= Beginning of Section =
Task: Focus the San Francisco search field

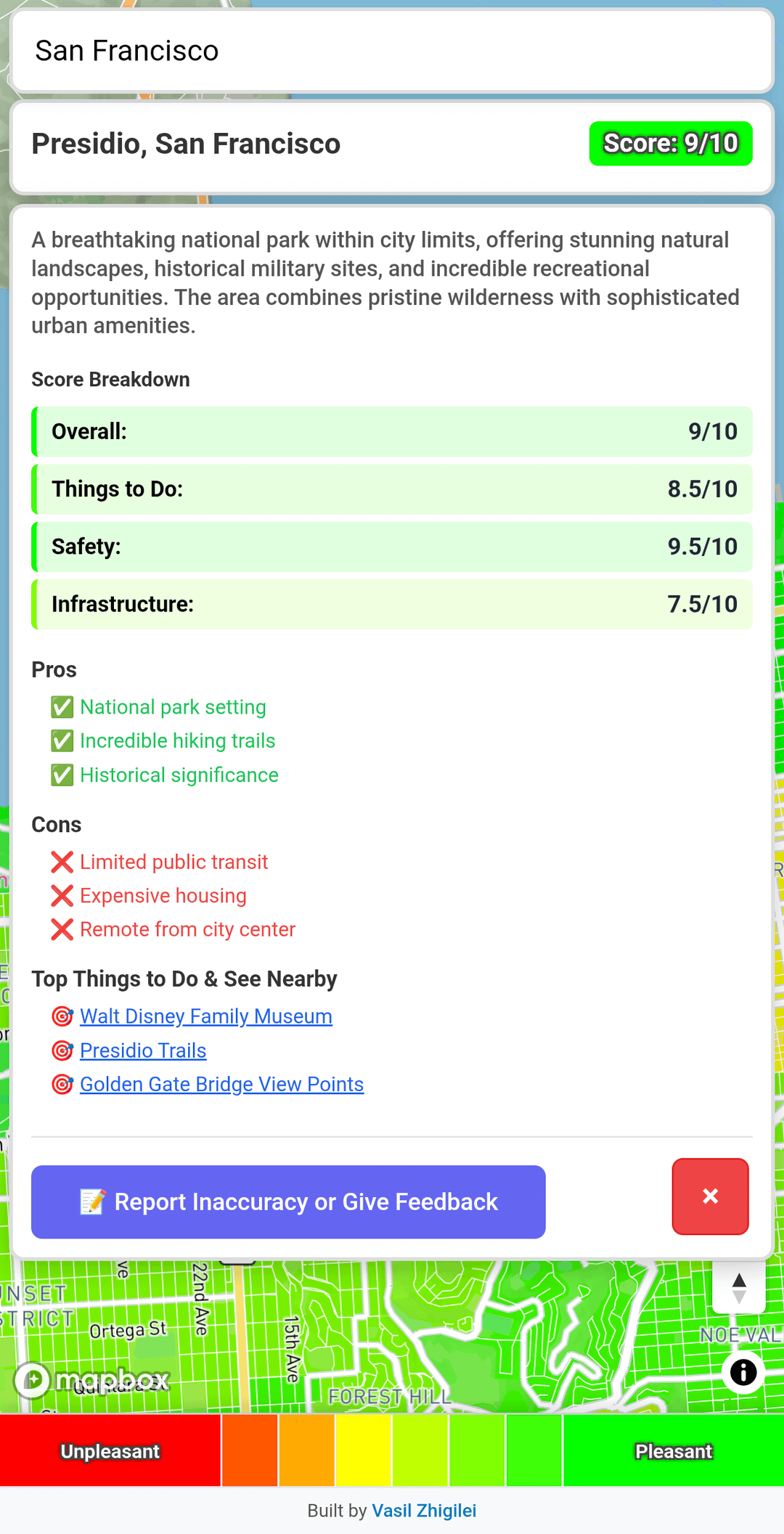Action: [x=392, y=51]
= End of Section =
= Beginning of Section =
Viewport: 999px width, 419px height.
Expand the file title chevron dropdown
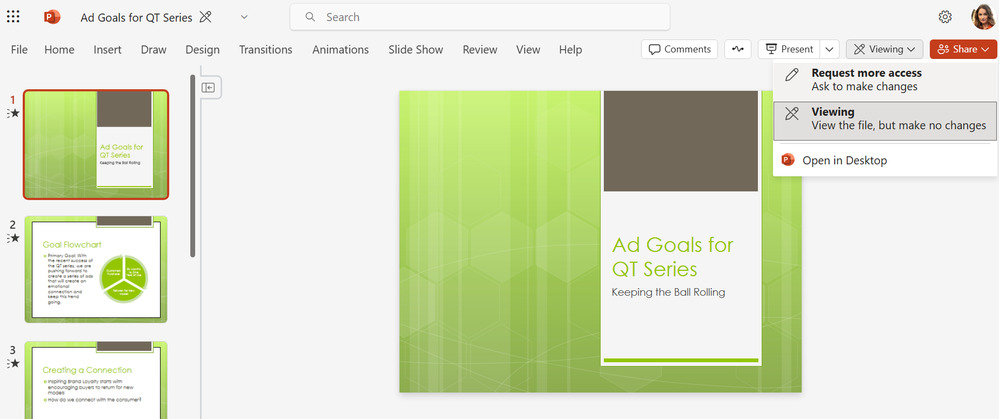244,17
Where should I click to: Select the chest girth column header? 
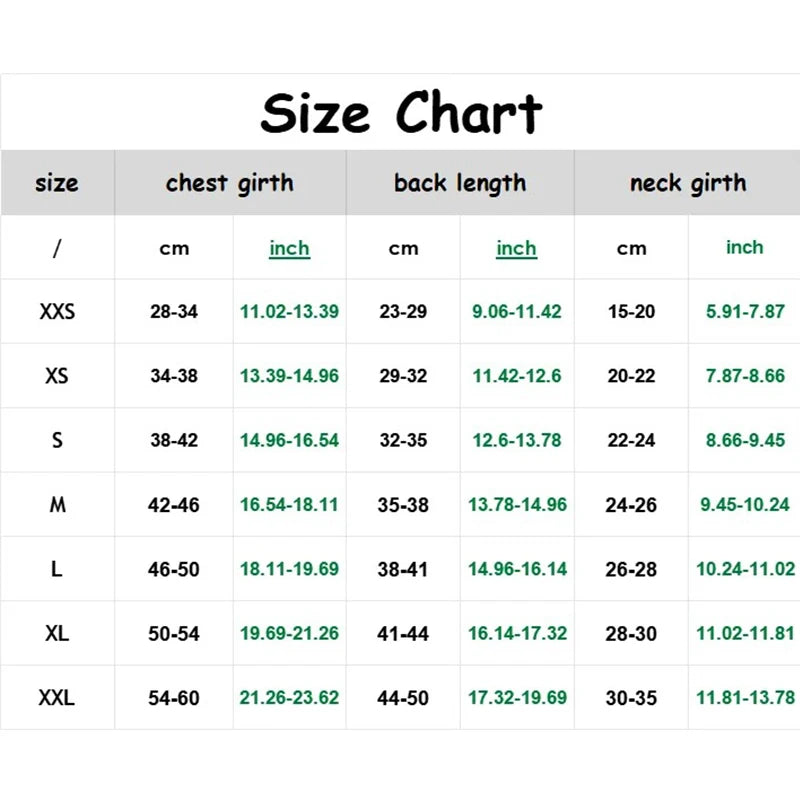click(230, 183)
= End of Section =
= Beginning of Section =
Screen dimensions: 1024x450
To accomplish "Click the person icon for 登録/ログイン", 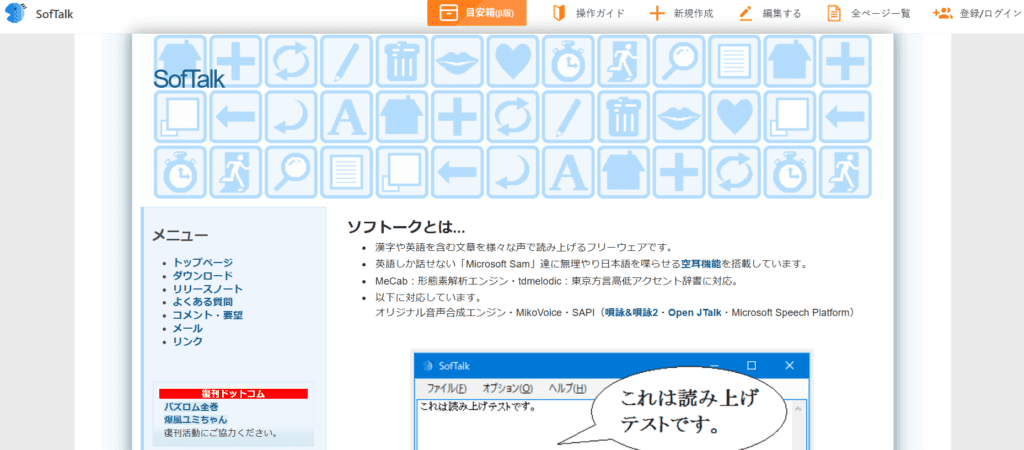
= End of Section =
### Task to carry out
Starting at the line above that holds "Screen dimensions: 1024x450", return each line up to and including the one that holds "the person icon", exactly as written, minus any pictures.

### Solved exercise
Screen dimensions: 1024x450
To accomplish "Click the person icon for 登録/ログイン", 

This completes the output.